Monday, 14 December 2015: 09:15
2010 (Moscone West)
Ryan Kelly, Boston University, Earth and Environment, Boston, MA, United States and Fengsheng Hu, University of Illinois, Department of Plant Biology, Urbana, IL, United States
Abstract:
Fire is a key determinant of the structure and function of boreal forest ecosystems. Boreal fire regimes have been climate-limited in recent decades, and future climate warming is predicted to drive a pronounced increase in fire activity, likely resulting in carbon release from the boreal biome and positive feedback to climate change. Fuel limitation could slow fire regime change by reducing the abundance of mature vegetation on the landscape, but this mechanism remains poorly quantified and is thus excluded from forecasts of future boreal burning. We developed a novel statistical model that links regional area burned to mean landscape age, a proxy for fuel limitation due to cumulative past burning. Fit to historical fire observations from interior Alaska, the model detects significant evidence of fire-vegetation feedback and provides the first quantitative estimate of its effects on regional fire regimes. These effects were subtle during the past 60 yr, but they will become increasingly influential as climate warming promotes higher fire activity. By the end of the 21st century, fuel limitation reduces predicted area burned by 40-50% relative to predictions based on climate alone, and diminishes the difference between fire regimes expected under alternate future climate scenarios.
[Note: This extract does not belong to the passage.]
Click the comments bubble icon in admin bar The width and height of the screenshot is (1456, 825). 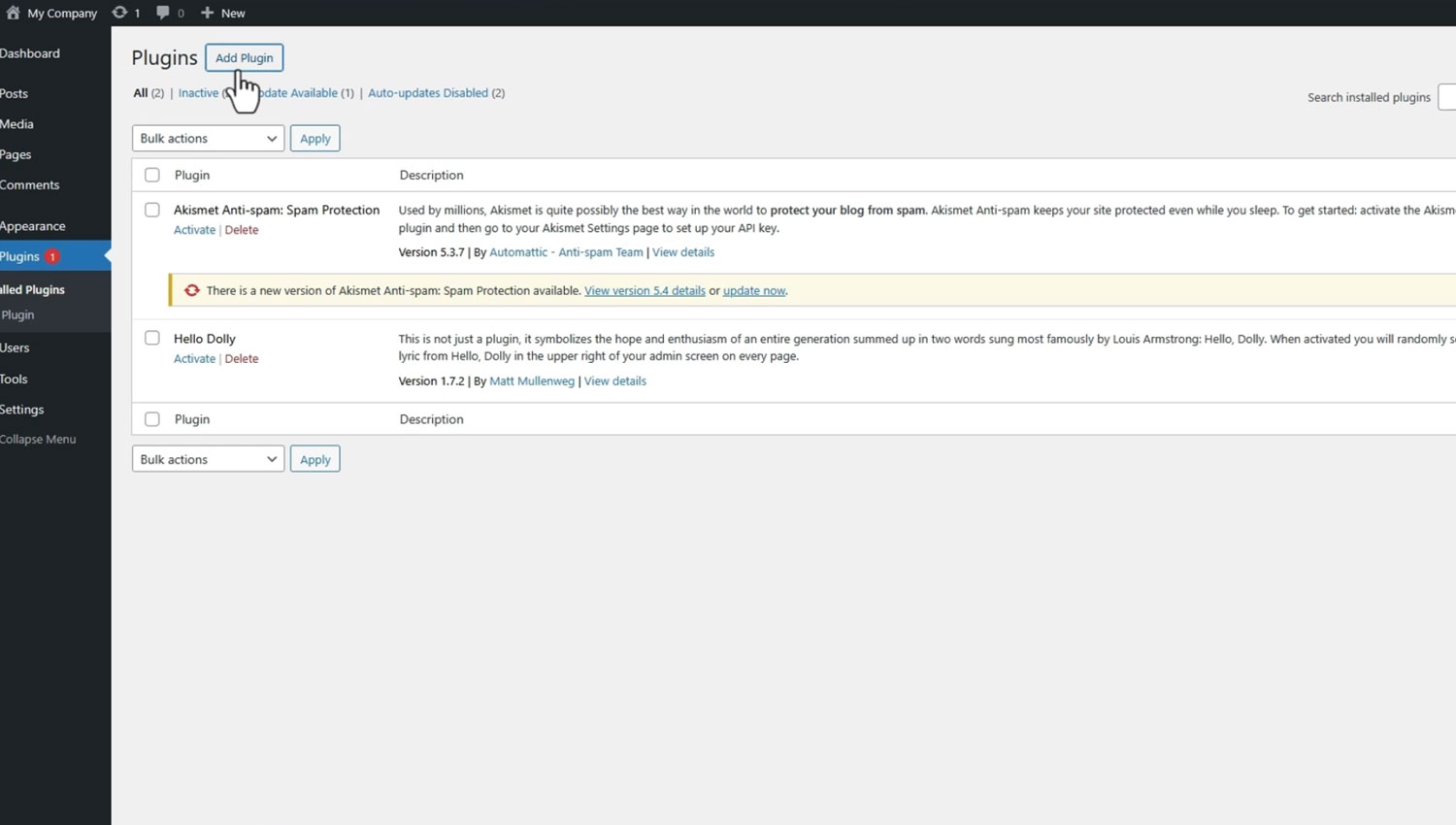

Nevertheless, annual area burned will approximately double during the coming century as fire becomes more widespread in spite of regional fuel limitation. Furthermore, changes to the fire regime and mean landscape age by the end of the century could represent a fundamental shift in the Alaskan boreal ecosystem. Our model structure facilitates linking fire regime predictions to ecosystem and Earth system models and could help reduce uncertainty in these models due to poorly constrained initial conditions. We demonstrate this approach using the Terrestrial Ecosystem Model, which has been calibrated extensively for applications in simulating boreal carbon dynamics. Results suggest that increased burning has already initiated a transition from sink to source of atmospheric carbon that will persist in interior Alaska throughout the 21st century.